(Collected data)
Start of Block
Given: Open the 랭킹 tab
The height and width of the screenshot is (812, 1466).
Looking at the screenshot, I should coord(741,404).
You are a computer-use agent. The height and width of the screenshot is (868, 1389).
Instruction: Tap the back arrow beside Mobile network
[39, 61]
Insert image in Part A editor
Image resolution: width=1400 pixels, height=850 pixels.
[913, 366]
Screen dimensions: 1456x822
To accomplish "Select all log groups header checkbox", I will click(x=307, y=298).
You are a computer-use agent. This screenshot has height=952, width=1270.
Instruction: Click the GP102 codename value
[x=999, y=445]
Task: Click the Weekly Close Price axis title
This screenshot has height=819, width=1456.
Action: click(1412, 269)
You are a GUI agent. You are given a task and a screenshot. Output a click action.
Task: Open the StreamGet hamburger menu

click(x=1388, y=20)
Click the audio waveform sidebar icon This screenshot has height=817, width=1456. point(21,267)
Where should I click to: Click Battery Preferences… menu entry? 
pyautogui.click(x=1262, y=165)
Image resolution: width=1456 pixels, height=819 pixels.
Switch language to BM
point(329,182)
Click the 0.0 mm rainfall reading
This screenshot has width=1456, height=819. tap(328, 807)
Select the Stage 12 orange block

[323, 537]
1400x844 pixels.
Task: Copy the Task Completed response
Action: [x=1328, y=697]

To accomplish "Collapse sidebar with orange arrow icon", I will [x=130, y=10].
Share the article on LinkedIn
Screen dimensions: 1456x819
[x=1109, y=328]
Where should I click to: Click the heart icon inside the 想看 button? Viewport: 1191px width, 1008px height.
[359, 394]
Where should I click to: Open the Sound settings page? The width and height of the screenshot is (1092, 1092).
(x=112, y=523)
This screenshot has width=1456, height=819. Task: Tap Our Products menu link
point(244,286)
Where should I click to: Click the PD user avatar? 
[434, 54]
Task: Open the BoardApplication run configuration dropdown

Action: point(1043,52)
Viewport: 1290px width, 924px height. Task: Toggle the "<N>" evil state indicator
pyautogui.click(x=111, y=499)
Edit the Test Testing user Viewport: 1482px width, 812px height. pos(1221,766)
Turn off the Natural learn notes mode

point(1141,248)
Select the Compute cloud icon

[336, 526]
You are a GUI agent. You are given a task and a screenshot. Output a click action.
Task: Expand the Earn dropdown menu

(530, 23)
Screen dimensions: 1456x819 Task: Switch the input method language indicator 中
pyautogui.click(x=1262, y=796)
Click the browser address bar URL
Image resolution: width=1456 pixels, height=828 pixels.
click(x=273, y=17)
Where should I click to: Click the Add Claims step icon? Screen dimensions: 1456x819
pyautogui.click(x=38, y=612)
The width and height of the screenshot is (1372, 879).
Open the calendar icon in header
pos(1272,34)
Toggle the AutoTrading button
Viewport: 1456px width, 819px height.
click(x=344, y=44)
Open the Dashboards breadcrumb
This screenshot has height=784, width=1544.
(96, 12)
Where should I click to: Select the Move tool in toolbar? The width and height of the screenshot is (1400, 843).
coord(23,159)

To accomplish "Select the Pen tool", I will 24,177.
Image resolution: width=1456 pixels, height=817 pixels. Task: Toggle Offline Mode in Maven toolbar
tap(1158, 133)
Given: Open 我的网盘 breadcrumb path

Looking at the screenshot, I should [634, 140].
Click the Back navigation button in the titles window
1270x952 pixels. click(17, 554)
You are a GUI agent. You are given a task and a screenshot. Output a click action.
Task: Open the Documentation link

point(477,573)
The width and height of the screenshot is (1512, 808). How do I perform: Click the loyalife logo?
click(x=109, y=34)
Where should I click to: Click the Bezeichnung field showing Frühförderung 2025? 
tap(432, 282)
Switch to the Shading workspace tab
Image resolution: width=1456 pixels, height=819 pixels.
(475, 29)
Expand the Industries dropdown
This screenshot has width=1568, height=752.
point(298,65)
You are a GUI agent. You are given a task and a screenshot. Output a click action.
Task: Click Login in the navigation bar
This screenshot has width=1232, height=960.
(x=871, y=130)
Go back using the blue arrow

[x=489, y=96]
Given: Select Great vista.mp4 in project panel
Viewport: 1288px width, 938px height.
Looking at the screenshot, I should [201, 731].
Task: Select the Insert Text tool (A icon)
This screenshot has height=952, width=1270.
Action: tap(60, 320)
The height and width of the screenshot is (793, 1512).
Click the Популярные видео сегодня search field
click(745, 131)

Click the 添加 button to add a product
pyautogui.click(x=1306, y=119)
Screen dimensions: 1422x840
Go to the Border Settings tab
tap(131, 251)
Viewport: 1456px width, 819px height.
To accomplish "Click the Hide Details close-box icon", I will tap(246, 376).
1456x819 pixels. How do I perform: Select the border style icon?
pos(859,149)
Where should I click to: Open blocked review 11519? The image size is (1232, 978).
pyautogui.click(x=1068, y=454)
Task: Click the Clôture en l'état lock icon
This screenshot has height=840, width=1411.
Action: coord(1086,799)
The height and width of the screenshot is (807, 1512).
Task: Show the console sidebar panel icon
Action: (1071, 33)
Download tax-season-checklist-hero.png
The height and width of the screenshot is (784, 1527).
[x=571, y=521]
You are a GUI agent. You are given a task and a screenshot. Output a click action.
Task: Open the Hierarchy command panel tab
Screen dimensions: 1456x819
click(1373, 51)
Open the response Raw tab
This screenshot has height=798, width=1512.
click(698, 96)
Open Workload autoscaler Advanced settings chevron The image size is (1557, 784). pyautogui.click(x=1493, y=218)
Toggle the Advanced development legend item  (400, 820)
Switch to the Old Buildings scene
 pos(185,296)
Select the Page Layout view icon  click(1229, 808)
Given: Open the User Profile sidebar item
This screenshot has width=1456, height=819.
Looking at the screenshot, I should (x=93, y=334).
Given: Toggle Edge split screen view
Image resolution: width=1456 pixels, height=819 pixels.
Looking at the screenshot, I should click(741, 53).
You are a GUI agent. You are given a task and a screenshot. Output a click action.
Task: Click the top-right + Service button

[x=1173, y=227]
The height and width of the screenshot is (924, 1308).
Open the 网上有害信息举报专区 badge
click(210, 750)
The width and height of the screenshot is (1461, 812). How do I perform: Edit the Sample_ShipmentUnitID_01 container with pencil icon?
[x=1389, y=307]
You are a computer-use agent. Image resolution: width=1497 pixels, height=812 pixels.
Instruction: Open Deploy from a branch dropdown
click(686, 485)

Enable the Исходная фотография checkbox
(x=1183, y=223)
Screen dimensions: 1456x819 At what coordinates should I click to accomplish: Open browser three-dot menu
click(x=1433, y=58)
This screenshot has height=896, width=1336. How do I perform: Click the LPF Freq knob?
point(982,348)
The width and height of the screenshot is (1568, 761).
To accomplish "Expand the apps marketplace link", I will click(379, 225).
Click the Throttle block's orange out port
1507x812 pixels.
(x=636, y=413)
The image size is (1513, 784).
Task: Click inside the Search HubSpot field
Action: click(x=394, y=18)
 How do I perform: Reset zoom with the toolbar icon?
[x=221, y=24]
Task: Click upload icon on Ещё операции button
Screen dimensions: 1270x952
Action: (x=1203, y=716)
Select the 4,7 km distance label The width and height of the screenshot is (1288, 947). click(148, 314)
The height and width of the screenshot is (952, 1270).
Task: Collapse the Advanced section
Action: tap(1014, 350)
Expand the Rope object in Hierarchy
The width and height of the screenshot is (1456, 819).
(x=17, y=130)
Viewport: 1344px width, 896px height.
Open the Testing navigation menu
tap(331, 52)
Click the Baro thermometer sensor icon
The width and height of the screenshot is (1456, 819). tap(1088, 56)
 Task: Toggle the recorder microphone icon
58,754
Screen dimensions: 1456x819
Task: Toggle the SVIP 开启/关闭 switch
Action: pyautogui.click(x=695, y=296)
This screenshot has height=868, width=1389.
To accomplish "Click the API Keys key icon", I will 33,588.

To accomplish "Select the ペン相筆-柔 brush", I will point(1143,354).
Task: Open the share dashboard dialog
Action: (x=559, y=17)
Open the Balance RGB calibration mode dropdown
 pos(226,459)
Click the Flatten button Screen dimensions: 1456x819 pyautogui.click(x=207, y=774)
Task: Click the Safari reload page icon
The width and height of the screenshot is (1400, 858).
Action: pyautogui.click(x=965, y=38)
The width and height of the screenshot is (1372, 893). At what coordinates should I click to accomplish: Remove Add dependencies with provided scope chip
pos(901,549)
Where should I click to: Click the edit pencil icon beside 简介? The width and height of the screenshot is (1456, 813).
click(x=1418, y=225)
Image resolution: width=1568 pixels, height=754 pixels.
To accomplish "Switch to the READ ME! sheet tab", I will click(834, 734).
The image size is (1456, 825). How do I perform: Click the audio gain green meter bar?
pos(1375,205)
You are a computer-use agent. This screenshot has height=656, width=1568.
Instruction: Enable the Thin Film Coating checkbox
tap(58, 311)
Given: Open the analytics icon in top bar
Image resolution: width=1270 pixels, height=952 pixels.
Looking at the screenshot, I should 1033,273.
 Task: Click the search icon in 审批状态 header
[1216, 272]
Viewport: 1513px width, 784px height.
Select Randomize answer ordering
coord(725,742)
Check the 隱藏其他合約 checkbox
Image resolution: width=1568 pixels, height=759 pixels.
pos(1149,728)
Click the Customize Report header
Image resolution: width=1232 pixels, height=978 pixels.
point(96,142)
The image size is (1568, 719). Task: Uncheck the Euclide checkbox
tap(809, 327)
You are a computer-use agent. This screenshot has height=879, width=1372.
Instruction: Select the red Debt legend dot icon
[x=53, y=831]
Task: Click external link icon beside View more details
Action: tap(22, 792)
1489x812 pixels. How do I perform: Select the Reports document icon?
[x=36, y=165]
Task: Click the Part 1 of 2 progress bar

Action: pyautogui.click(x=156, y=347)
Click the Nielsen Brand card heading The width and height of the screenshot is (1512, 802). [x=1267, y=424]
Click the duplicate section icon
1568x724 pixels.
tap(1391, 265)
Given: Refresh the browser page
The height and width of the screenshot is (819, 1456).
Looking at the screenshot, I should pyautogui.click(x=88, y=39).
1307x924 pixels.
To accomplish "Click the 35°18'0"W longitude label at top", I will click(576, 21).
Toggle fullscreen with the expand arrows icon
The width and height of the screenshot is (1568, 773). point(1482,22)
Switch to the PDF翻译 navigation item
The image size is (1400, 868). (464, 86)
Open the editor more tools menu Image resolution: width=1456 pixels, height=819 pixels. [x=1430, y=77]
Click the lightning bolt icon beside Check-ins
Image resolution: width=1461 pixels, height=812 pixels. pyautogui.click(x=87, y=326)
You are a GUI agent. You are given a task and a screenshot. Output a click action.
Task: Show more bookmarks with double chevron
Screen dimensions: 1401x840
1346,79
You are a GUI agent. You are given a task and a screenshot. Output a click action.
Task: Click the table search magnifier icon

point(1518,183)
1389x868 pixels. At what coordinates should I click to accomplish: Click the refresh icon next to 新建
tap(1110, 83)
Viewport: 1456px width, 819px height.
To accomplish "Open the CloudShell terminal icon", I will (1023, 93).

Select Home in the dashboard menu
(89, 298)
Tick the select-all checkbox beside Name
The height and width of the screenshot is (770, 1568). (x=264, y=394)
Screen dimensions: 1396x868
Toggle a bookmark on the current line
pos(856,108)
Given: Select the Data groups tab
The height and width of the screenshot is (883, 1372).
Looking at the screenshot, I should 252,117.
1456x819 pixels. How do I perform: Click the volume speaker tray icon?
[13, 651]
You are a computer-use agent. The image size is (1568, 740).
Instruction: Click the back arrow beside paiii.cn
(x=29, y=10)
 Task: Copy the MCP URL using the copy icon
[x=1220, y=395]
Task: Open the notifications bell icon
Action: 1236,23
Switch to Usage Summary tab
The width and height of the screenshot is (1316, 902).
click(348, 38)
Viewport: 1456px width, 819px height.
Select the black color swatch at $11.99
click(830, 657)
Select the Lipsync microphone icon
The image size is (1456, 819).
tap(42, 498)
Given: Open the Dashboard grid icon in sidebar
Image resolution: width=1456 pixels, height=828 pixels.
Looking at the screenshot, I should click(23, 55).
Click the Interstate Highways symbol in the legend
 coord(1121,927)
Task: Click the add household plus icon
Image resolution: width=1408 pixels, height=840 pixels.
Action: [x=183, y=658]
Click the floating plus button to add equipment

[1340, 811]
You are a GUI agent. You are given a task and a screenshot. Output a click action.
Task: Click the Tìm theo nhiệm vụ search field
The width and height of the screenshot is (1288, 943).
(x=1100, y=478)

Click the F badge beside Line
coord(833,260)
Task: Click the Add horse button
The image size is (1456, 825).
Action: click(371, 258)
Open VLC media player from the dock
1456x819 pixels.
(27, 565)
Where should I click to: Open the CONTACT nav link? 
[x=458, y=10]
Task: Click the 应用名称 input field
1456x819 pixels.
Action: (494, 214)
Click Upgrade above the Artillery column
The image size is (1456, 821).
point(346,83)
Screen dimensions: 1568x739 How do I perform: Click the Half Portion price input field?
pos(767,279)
End of Block
— THE PROBLEM —
Could you transcribe the entries above word for word, from the line with "The width and height of the screenshot is (1512, 808)." down to the line with "Task: Open the Hierarchy command panel tab", keeping both?

— TASK OUTPUT —
The width and height of the screenshot is (1512, 808). How do I perform: Click the loyalife logo?
click(x=109, y=34)
Where should I click to: Click the Bezeichnung field showing Frühförderung 2025? 
tap(432, 282)
Switch to the Shading workspace tab
Image resolution: width=1456 pixels, height=819 pixels.
(475, 29)
Expand the Industries dropdown
This screenshot has width=1568, height=752.
point(298,65)
You are a GUI agent. You are given a task and a screenshot. Output a click action.
Task: Click Login in the navigation bar
This screenshot has width=1232, height=960.
(x=871, y=130)
Go back using the blue arrow

[x=489, y=96]
Given: Select Great vista.mp4 in project panel
Viewport: 1288px width, 938px height.
Looking at the screenshot, I should [201, 731].
Task: Select the Insert Text tool (A icon)
This screenshot has height=952, width=1270.
Action: tap(60, 320)
The height and width of the screenshot is (793, 1512).
Click the Популярные видео сегодня search field
click(745, 131)

Click the 添加 button to add a product
pyautogui.click(x=1306, y=119)
Screen dimensions: 1422x840
Go to the Border Settings tab
tap(131, 251)
Viewport: 1456px width, 819px height.
To accomplish "Click the Hide Details close-box icon", I will tap(246, 376).
1456x819 pixels. How do I perform: Select the border style icon?
pos(859,149)
Where should I click to: Open blocked review 11519? The image size is (1232, 978).
pyautogui.click(x=1068, y=454)
Task: Click the Clôture en l'état lock icon
This screenshot has height=840, width=1411.
Action: coord(1086,799)
The height and width of the screenshot is (807, 1512).
Task: Show the console sidebar panel icon
Action: (1071, 33)
Download tax-season-checklist-hero.png
The height and width of the screenshot is (784, 1527).
[x=571, y=521]
You are a GUI agent. You are given a task and a screenshot. Output a click action.
Task: Open the Hierarchy command panel tab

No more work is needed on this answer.